The real challenge often comes after you have finalized your divorce. The parents begin to struggle for their children’s affection. It may not neccasarily take two to cause the fight, it may take only one domineering parent who wants his or her own way. Instead of thinking about your children and putting their interest first many parents keep disputing by continuously filing motions on irrelevant issues in court. Some have even tried to prove that they should get full custody because the other is an unfit parent.
Or they may suggest that the child would be psychologically damaged by living with the other parent. Having an emotional response and fighting fire with fire will not be an effective solution. The key issue that you should be focused on is what is in the child’s best interest. If a parent is too demanding they may lose custody and even have their visitation privileges revoked. Sometimes and estranged spouse will try to deceive others by introducing misleading problems. You should be willing to be reasonable and be willing to negotiate a fair agreement.
Only in extreme circumstances can each parent have the freedom to act as a parent when he or she has the child. Each parent should have the freedom to express his or her feelings and values and have the child share in the parents lawful activities. There are usually three possible outcomes after a court hearing, the first is joint custody. Many judges feel that it is important to maintain contact between the child and both parents. Usually they reason that this is based on studies that show children may suffer less stress and emotional harm after divorce if the parents are able to share custody. This way they will not feel abandoned by one parent, and the child would have a sense of being loved by both of their parents instead of just one.
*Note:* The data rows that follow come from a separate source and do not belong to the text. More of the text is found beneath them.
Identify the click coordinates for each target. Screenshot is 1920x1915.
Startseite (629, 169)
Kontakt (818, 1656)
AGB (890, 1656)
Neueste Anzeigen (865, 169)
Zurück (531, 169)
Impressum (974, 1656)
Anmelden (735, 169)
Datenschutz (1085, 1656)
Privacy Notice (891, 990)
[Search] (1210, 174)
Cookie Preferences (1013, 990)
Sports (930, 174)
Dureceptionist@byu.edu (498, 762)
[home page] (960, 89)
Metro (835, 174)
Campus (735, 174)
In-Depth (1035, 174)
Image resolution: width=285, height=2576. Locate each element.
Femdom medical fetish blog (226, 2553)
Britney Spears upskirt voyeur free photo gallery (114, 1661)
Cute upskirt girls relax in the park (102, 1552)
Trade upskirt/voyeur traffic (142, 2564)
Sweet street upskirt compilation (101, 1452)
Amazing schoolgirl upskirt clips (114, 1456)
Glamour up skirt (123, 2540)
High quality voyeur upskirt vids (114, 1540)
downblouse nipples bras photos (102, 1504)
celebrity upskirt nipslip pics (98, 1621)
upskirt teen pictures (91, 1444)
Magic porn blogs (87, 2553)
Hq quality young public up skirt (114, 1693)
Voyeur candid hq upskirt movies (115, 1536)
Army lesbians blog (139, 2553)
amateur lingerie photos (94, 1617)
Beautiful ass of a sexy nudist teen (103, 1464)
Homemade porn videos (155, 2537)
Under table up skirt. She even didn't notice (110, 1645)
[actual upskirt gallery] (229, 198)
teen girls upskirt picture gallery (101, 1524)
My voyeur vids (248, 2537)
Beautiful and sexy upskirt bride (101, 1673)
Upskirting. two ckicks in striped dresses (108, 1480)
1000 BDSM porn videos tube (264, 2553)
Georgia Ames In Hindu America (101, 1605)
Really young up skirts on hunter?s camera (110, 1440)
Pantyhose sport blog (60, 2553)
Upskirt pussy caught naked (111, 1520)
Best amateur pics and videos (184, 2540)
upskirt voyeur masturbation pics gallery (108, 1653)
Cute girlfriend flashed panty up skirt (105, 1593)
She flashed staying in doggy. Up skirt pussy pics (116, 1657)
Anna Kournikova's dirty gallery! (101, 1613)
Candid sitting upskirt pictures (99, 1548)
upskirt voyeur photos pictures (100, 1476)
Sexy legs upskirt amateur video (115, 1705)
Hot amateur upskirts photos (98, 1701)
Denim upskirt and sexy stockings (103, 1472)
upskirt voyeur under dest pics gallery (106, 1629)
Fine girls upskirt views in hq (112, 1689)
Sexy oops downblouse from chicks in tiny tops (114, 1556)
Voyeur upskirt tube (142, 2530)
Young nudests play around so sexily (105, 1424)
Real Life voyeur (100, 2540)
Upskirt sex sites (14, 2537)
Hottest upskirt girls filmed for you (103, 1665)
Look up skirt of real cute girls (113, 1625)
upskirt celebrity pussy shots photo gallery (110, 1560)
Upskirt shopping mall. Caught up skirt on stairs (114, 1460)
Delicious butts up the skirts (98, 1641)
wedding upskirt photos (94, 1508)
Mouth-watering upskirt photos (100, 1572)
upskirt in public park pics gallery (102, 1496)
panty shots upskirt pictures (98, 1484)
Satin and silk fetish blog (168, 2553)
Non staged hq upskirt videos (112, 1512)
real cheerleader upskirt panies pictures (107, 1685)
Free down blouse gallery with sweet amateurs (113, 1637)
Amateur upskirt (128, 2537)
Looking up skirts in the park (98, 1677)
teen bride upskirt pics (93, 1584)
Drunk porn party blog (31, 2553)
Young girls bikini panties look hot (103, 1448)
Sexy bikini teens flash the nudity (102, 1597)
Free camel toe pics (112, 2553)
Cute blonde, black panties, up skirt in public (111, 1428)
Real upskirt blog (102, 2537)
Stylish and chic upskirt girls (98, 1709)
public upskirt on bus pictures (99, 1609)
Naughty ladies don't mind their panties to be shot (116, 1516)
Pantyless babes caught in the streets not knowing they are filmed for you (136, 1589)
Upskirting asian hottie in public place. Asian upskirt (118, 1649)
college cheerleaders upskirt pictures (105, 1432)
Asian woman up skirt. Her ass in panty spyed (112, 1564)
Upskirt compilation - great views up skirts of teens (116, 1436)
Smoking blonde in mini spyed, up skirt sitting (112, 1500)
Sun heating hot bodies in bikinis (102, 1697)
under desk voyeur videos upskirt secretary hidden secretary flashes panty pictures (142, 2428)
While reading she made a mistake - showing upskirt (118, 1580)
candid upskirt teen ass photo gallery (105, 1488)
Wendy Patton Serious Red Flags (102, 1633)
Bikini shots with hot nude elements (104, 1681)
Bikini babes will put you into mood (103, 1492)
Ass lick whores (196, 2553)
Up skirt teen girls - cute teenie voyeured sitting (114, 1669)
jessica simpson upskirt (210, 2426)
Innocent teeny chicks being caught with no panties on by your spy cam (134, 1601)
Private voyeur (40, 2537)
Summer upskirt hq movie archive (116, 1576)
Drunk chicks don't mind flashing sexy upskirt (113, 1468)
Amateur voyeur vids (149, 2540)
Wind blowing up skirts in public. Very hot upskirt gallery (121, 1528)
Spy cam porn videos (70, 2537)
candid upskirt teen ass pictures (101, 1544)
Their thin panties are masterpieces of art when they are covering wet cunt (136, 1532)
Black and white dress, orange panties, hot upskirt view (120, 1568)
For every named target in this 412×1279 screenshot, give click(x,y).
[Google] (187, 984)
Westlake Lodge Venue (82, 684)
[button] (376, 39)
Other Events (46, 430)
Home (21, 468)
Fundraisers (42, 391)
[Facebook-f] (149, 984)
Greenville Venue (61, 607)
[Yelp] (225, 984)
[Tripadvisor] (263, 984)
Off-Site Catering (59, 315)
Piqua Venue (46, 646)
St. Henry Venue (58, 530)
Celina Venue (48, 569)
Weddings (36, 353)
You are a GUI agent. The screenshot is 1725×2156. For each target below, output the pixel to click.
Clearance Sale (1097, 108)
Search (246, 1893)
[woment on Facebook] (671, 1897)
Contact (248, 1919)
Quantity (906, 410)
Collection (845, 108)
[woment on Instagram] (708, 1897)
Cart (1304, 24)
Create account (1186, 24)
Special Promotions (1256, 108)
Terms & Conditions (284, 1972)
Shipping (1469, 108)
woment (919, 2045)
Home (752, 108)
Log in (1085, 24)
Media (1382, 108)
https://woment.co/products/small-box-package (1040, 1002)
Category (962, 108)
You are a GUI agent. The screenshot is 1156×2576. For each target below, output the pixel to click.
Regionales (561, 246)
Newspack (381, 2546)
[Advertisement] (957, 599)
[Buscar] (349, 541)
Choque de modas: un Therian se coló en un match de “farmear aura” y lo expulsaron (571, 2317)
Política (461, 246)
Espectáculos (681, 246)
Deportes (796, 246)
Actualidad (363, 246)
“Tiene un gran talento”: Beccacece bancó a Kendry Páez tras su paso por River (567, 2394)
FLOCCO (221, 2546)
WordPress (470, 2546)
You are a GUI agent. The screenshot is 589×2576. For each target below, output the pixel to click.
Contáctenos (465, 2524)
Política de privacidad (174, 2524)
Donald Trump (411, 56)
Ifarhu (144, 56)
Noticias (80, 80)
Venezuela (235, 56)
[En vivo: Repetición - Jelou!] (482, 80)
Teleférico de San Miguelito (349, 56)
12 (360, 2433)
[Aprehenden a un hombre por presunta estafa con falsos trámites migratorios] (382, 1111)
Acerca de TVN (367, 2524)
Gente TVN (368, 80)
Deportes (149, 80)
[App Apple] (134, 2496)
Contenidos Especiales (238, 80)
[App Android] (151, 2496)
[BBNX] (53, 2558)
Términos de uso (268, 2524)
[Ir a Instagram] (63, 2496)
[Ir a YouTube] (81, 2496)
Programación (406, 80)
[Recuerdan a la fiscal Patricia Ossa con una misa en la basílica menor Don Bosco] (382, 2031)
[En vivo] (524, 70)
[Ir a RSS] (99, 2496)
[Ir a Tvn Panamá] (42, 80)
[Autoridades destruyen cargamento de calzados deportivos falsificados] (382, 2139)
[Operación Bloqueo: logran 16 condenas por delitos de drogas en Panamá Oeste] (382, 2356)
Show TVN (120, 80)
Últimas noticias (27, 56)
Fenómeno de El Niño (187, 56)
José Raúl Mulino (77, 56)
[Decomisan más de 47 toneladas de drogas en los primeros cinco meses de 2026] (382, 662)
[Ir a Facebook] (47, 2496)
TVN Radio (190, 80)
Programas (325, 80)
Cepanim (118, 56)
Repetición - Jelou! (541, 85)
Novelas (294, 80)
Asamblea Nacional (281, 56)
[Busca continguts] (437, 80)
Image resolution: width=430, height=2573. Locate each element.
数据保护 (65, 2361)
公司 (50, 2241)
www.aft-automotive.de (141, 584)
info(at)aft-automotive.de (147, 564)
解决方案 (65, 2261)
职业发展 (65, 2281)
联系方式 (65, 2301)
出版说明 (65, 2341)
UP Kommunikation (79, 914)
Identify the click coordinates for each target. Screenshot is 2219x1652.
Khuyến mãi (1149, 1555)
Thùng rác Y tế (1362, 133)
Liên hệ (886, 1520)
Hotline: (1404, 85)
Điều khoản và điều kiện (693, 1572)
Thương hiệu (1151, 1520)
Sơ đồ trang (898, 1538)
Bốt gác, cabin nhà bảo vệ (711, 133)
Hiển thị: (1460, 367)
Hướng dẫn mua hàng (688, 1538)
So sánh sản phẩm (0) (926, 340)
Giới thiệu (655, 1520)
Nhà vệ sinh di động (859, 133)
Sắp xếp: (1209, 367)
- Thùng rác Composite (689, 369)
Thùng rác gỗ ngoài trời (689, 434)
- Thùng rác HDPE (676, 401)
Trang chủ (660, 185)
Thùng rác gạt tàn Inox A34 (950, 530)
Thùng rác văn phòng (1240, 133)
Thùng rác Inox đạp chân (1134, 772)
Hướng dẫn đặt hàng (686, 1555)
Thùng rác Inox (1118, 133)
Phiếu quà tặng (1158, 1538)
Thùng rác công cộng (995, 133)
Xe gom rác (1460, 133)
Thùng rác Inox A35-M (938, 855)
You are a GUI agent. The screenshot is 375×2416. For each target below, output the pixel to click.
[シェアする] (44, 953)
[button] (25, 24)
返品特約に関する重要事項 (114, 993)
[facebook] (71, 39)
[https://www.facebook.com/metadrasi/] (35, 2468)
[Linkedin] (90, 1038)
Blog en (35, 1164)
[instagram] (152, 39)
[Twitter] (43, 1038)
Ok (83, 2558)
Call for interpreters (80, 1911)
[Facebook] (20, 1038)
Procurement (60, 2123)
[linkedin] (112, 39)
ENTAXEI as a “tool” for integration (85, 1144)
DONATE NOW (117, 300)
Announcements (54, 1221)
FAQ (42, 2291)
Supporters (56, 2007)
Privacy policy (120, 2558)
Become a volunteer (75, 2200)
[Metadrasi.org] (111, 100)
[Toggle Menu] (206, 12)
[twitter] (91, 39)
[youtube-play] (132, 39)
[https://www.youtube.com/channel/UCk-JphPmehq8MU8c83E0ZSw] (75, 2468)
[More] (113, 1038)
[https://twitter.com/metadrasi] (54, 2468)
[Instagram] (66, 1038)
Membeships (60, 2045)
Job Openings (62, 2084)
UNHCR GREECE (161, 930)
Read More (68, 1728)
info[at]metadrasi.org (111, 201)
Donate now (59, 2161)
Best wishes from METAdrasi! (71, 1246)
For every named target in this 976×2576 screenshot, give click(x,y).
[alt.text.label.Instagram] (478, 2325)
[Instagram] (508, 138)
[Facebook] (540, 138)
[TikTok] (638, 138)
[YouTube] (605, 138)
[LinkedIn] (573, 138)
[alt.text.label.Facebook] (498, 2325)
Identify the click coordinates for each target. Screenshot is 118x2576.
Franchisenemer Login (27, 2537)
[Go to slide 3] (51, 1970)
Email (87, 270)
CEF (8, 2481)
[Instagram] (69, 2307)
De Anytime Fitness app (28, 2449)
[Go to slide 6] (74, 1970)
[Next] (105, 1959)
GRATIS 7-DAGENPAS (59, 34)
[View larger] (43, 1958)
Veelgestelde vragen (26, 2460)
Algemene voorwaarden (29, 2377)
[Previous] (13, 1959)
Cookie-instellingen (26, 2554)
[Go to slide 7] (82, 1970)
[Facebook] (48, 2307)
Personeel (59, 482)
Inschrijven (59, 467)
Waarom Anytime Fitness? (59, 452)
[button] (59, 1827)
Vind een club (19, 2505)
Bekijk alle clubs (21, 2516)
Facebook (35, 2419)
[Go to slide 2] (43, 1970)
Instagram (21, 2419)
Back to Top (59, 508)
The second possible outcome is sole custody. The court may award sole custody to the parent who they feel is better equipped to provide for the needs of the child. A judge may decide that the custodial parent be the sole decision maker regarding important issues, which concern the child’s well-being. They usually arrive at this decision after listening to the assessors findings. The third is limits on visitation privileges. It is very unrealistic for parents to view child custody as a win, you lose situation. Success in raising your child is not directly tied to legal custodianship. Regardless of what decision is finally made you will not want to belittle the other parent in an attempt to destroy your child’s relationship with them.
Child custody can be an emotionally draining event for the entire family. Your children will definitely need plenty of reassurance and love after such a sever family breakup. Be patient and kind and interested in the children’s feelings and listening to their expressions.